*YOUR INSTRUCTIONS:* Look for the line containing "Image resolution: width=768, height=1543." and the line containing "شرکت آراپل (298, 2159)" in the entries below. Copy those two and all lines between them exactly, leaving out pictures.

START MATERIAL FOR THIS EXERCISE

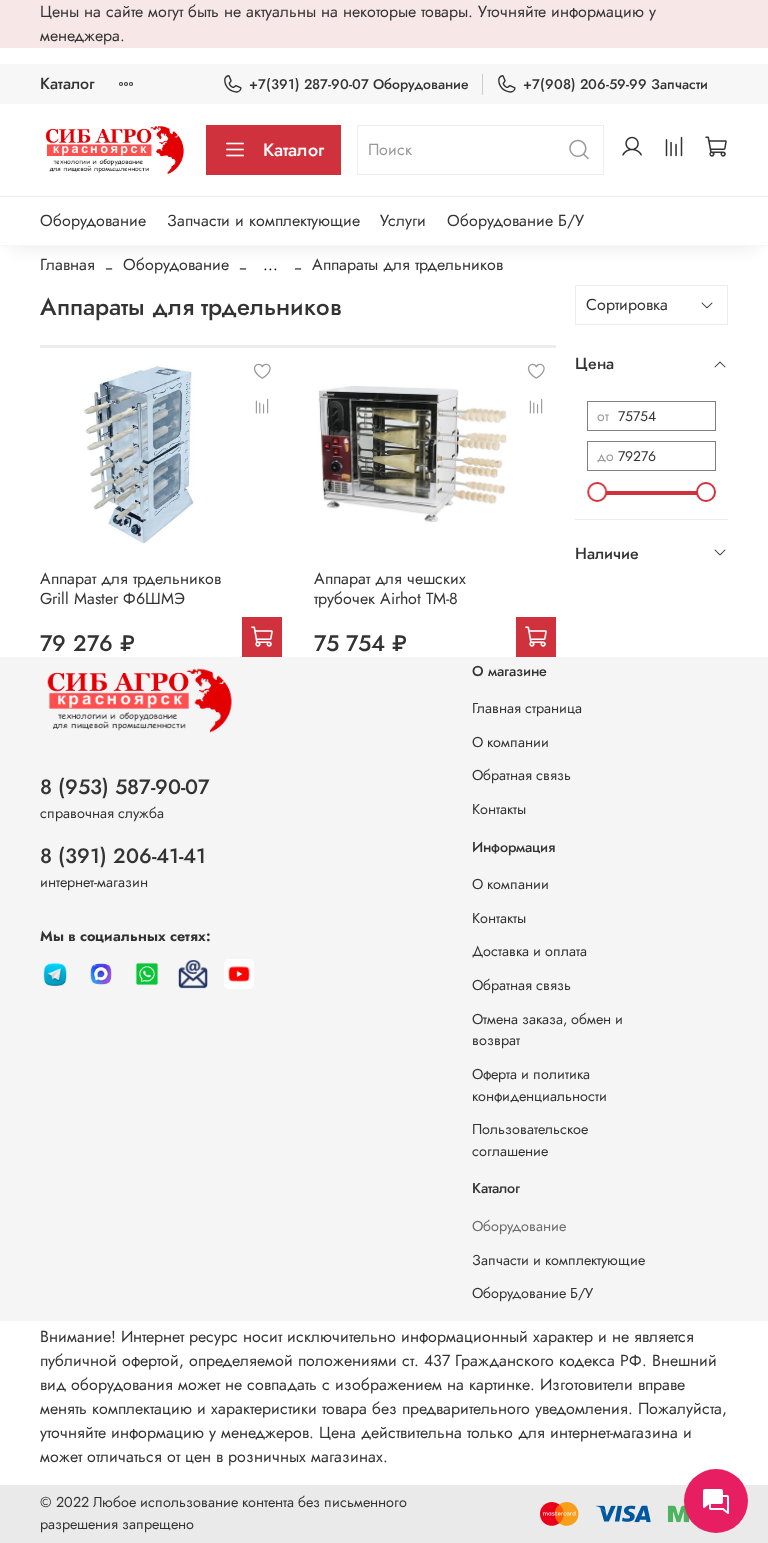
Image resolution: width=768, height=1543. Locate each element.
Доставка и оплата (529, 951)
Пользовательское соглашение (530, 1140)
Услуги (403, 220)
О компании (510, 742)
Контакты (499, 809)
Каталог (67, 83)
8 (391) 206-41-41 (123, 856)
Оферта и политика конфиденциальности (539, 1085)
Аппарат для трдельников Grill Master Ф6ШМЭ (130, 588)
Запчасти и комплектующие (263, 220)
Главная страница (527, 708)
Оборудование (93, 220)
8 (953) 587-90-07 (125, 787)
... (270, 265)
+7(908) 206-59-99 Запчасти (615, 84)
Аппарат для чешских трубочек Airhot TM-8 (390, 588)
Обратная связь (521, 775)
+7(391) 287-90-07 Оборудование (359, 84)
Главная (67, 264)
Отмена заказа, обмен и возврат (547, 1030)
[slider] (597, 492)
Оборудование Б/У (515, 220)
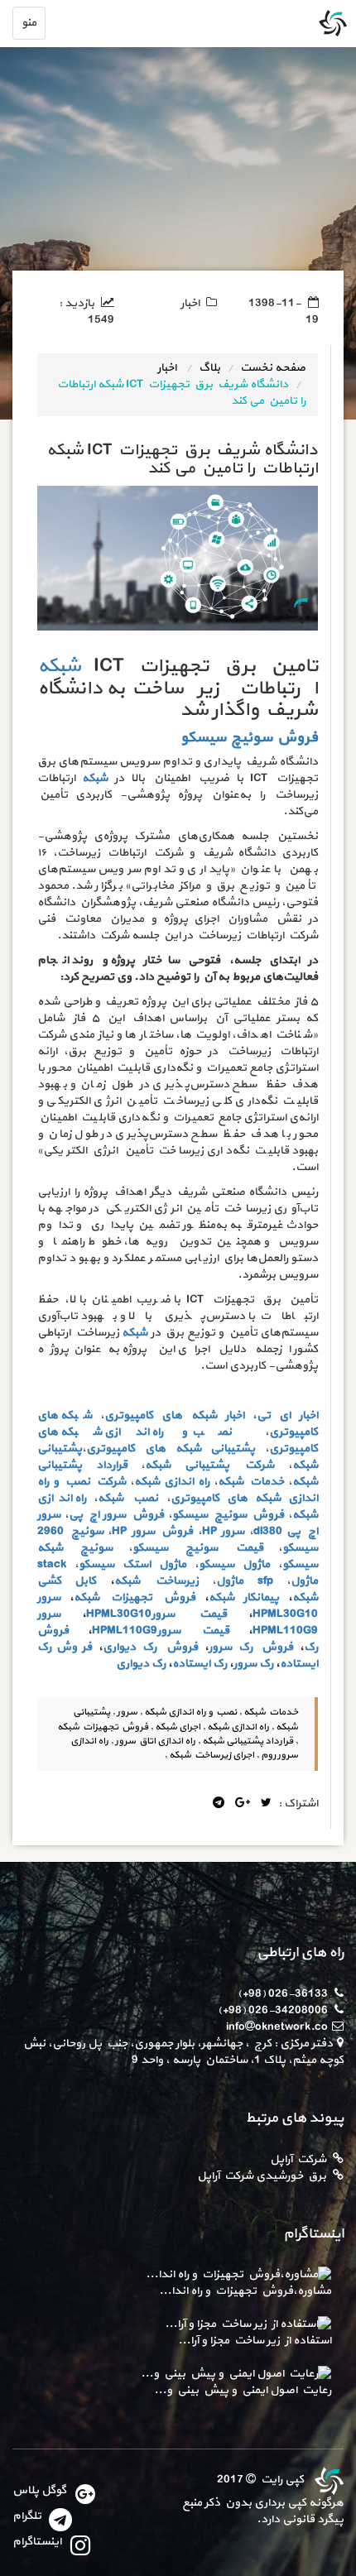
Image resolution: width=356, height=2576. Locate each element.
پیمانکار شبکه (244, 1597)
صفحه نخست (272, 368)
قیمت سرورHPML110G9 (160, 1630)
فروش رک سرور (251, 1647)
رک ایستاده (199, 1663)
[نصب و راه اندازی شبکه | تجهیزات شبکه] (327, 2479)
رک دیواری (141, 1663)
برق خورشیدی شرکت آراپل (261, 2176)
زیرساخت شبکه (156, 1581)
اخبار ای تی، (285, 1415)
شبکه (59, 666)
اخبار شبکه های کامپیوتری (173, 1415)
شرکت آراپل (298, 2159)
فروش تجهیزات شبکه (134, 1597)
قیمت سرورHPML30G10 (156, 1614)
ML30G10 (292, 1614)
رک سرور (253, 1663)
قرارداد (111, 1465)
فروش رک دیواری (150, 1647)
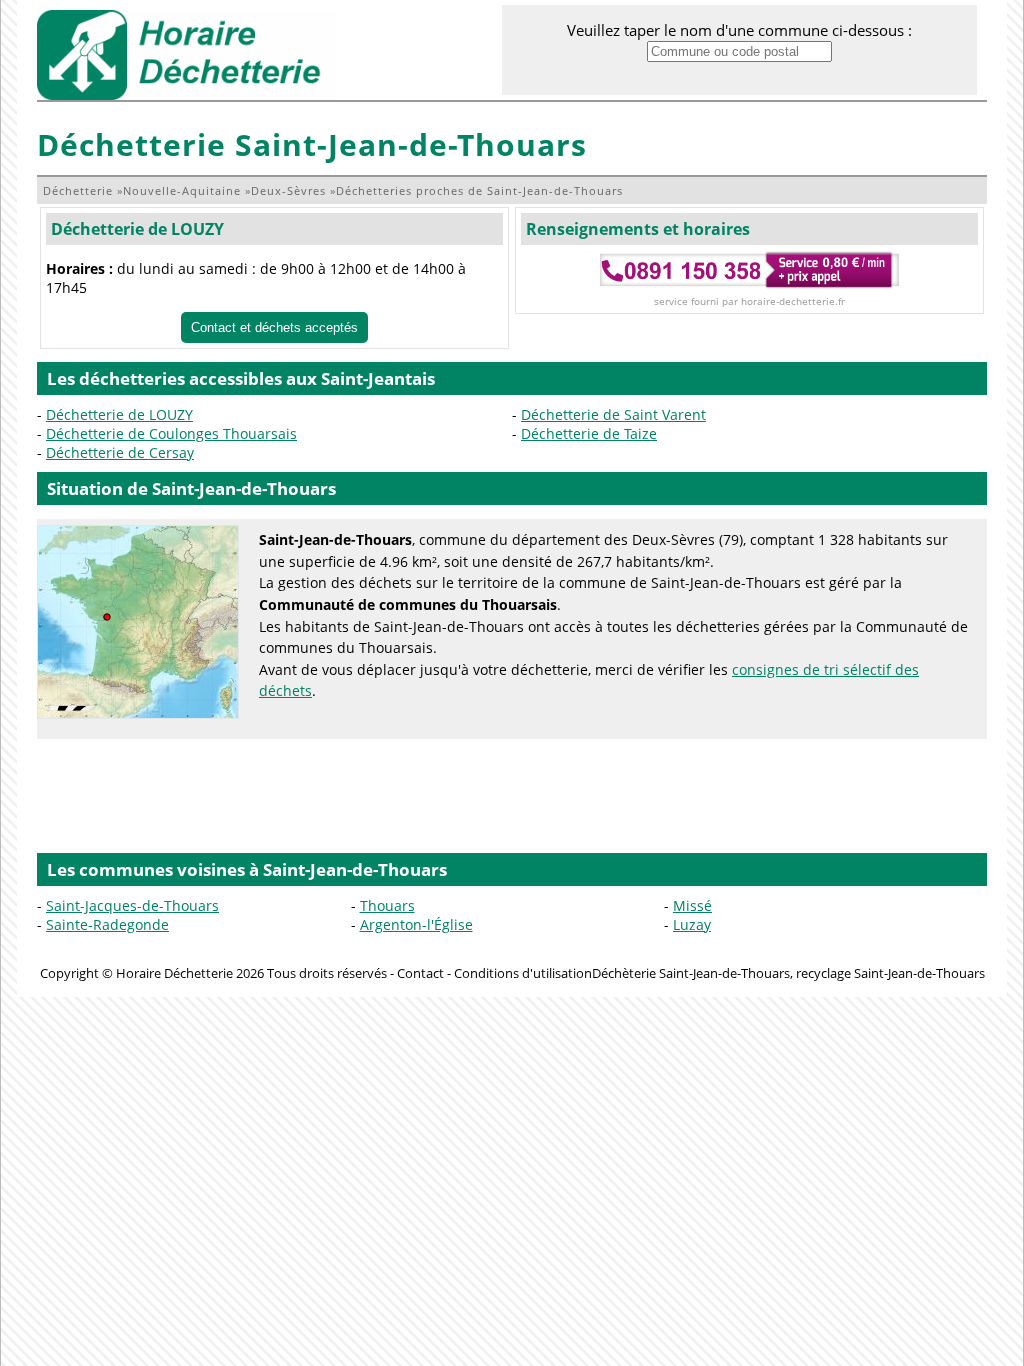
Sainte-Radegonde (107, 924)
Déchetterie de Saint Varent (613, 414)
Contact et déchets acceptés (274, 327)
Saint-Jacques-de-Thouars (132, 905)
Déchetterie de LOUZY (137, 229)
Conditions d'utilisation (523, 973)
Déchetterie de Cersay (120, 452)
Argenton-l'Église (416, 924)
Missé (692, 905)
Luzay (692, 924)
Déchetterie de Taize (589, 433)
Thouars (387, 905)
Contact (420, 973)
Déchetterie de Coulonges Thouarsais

END MATERIAL FOR THIS EXERCISE
START MATERIAL FOR THIS EXERCISE

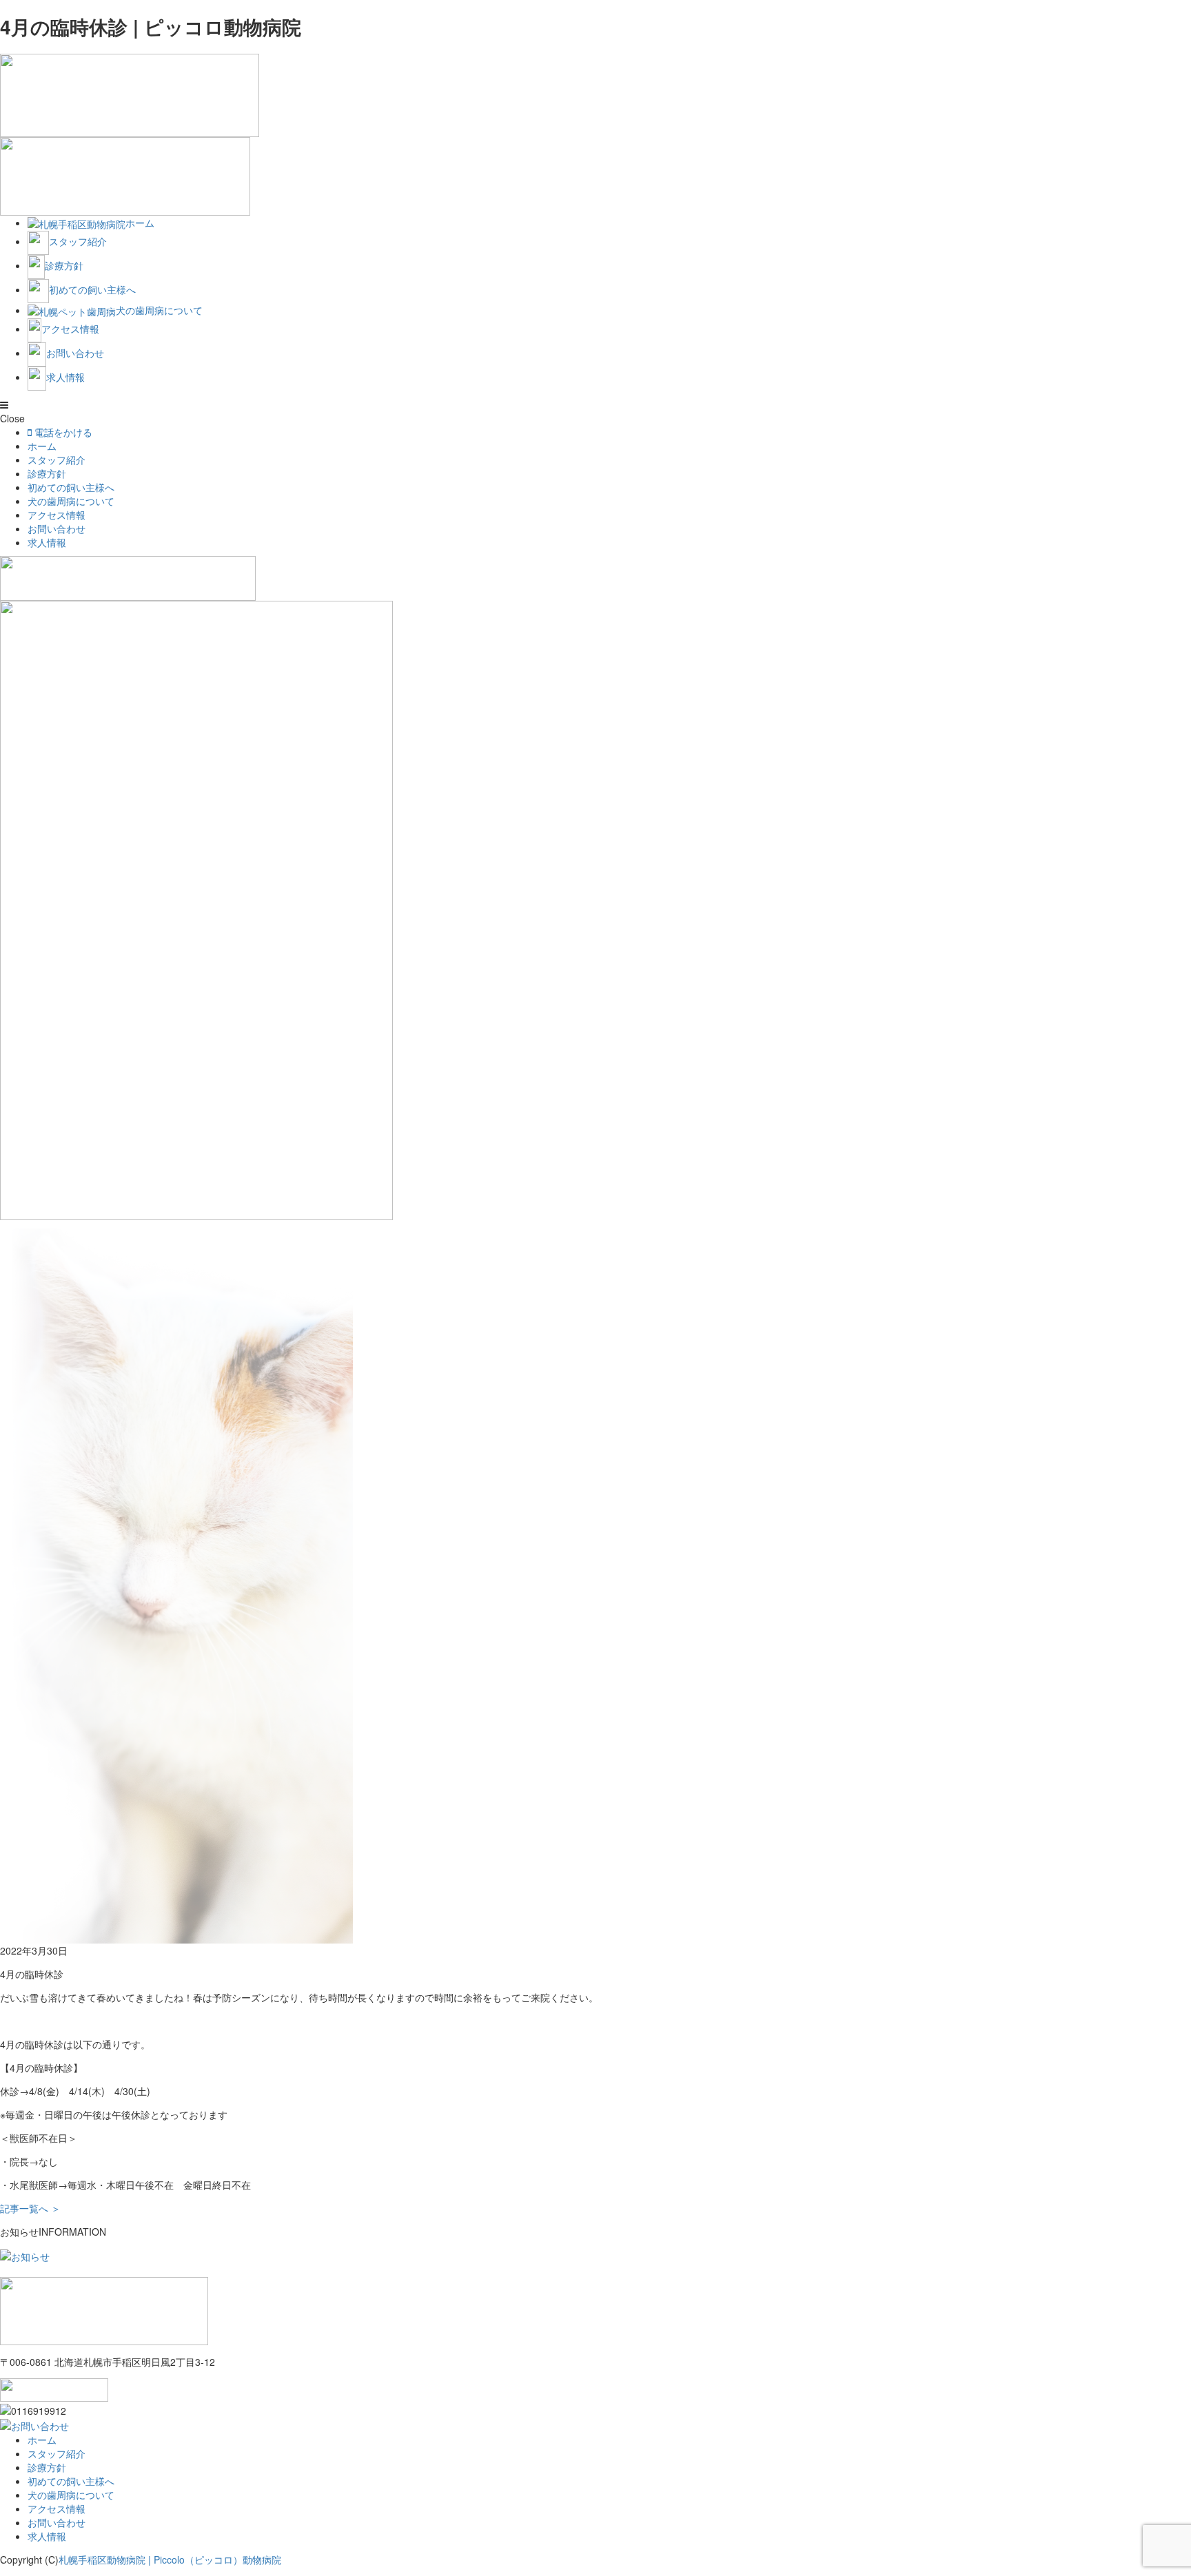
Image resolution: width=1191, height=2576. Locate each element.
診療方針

END MATERIAL FOR THIS EXERCISE

*SOLUTION FOR THIS PROBLEM:*
Image resolution: width=768, height=1543. Locate each element.
Доставка и оплата (529, 951)
Пользовательское соглашение (530, 1140)
Услуги (403, 220)
О компании (510, 742)
Контакты (499, 809)
Каталог (67, 83)
8 (391) 206-41-41 (123, 856)
Оферта и политика конфиденциальности (539, 1085)
Аппарат для трдельников Grill Master Ф6ШМЭ (130, 588)
Запчасти и комплектующие (263, 220)
Главная страница (527, 708)
Оборудование (93, 220)
8 (953) 587-90-07 (125, 787)
... (270, 265)
+7(908) 206-59-99 Запчасти (615, 84)
Аппарат для чешских трубочек Airhot TM-8 (390, 588)
Обратная связь (521, 775)
+7(391) 287-90-07 Оборудование (359, 84)
Главная (67, 264)
Отмена заказа, обмен и возврат (547, 1030)
[slider] (597, 492)
Оборудование Б/У (515, 220)
Image resolution: width=356, height=2576. Locate each element.
پیمانکار شبکه (244, 1597)
صفحه نخست (272, 368)
قیمت سرورHPML110G9 (160, 1630)
فروش رک سرور (251, 1647)
رک ایستاده (199, 1663)
[نصب و راه اندازی شبکه | تجهیزات شبکه] (327, 2479)
رک دیواری (141, 1663)
برق خورشیدی شرکت آراپل (261, 2176)
زیرساخت شبکه (156, 1581)
اخبار ای تی، (285, 1415)
شبکه (59, 666)
اخبار شبکه های کامپیوتری (173, 1415)
شرکت آراپل (298, 2159)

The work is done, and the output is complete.